# Record extracts:
########

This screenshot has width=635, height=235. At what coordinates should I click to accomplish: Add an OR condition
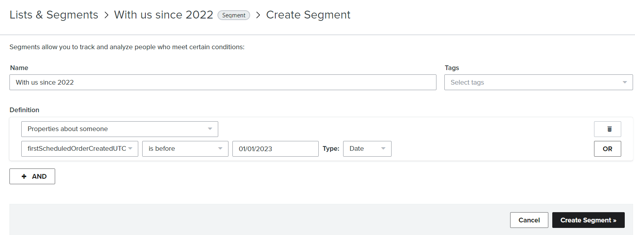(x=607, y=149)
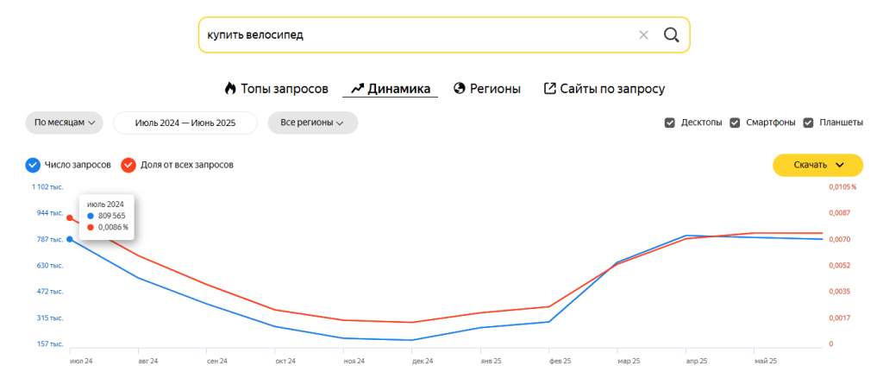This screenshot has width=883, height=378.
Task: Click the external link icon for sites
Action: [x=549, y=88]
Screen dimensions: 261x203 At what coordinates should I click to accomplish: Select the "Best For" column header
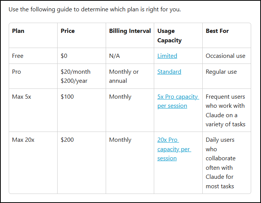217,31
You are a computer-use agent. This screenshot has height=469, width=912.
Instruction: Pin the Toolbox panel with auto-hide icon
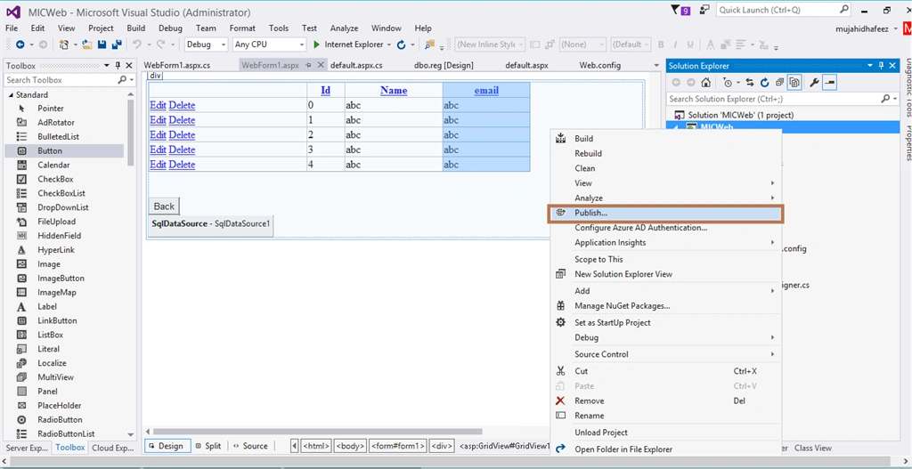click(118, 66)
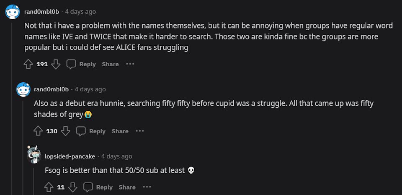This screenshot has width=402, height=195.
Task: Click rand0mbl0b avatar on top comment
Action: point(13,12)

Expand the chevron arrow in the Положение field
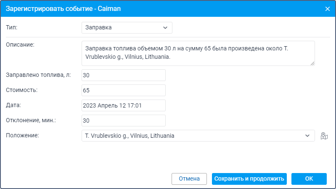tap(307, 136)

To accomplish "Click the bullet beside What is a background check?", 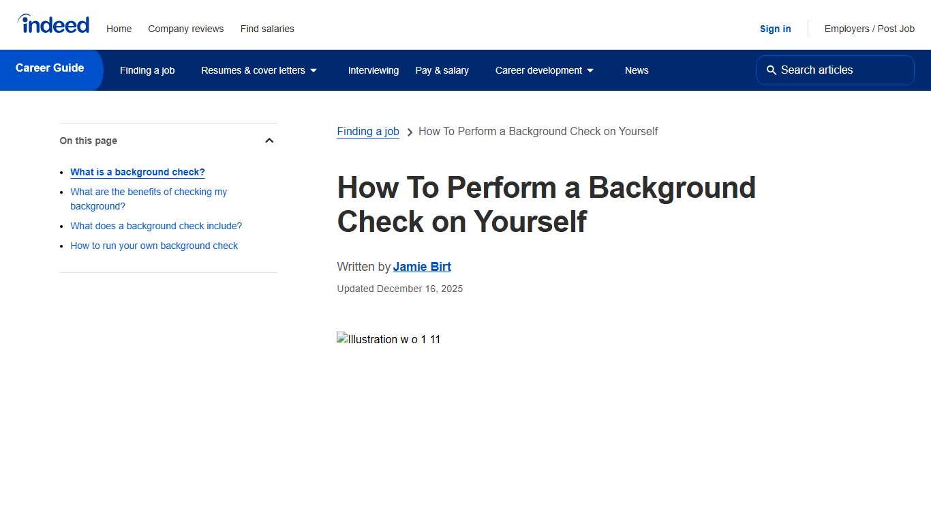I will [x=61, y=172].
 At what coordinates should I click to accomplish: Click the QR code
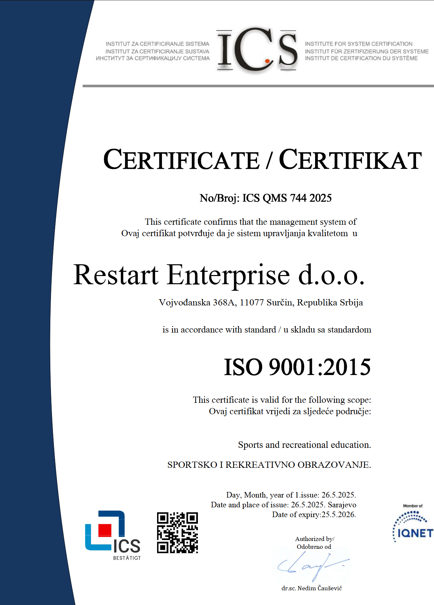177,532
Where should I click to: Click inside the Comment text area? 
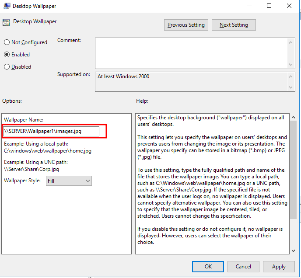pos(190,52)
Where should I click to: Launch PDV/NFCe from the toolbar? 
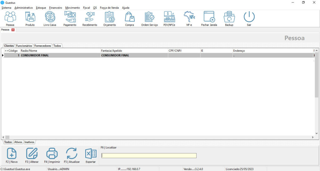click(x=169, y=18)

########

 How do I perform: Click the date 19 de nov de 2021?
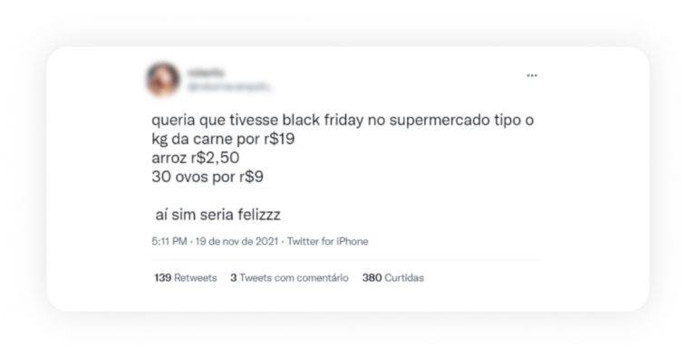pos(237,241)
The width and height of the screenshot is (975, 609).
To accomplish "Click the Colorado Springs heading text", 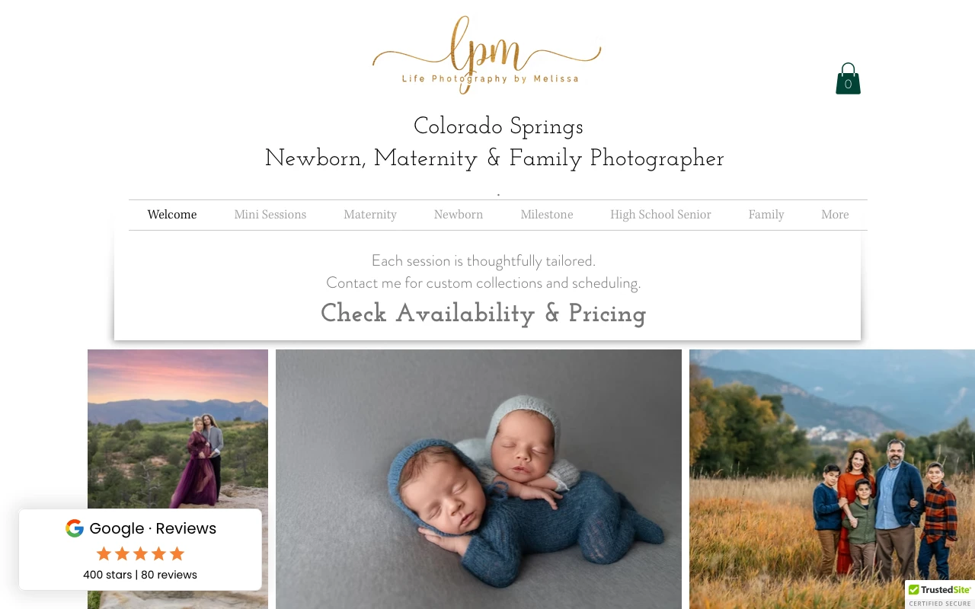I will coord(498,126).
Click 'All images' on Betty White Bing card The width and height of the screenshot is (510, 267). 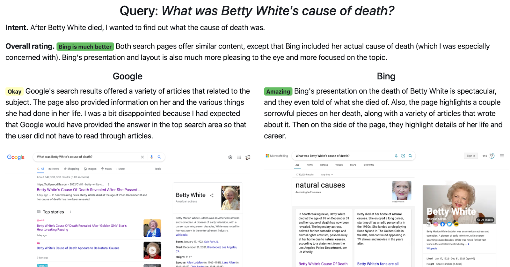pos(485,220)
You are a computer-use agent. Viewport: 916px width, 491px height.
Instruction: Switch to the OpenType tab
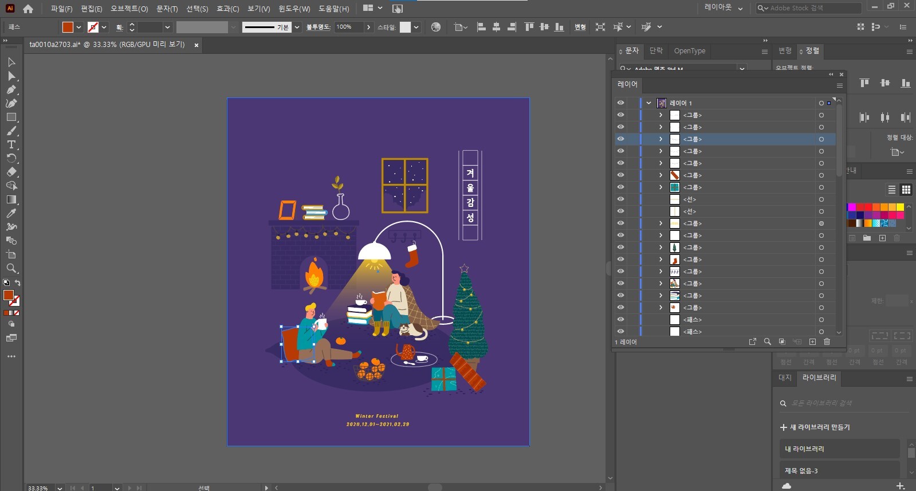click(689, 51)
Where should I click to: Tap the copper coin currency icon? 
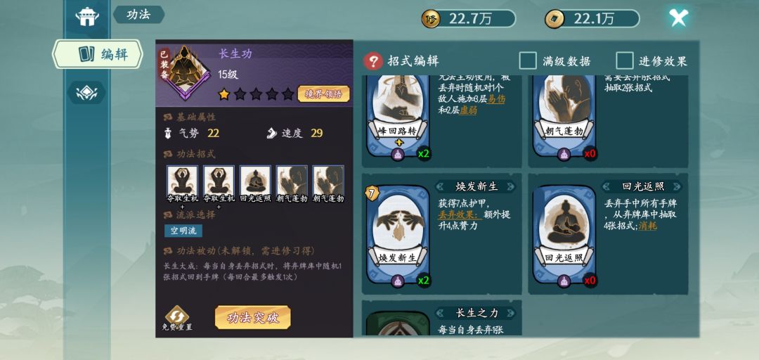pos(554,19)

########

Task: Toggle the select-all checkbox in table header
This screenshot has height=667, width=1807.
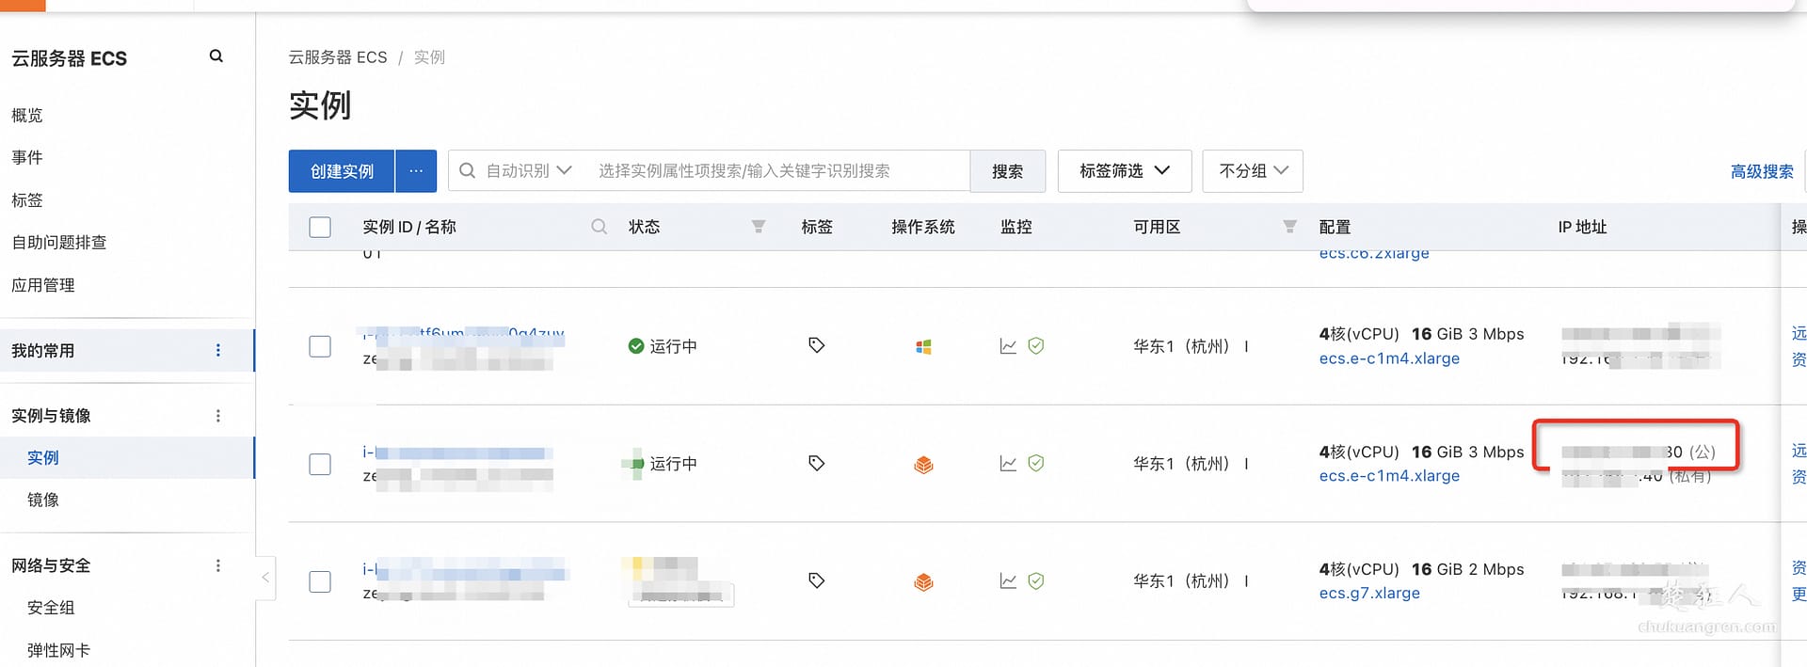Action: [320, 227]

########

# Exercise:
Scan the entries above and copy each line where "agent" occurs.

# Response area:
You are a computer-use agent. This screenshot has height=469, width=912.
You are a computer-use agent. Viewport: 916px width, 491px height.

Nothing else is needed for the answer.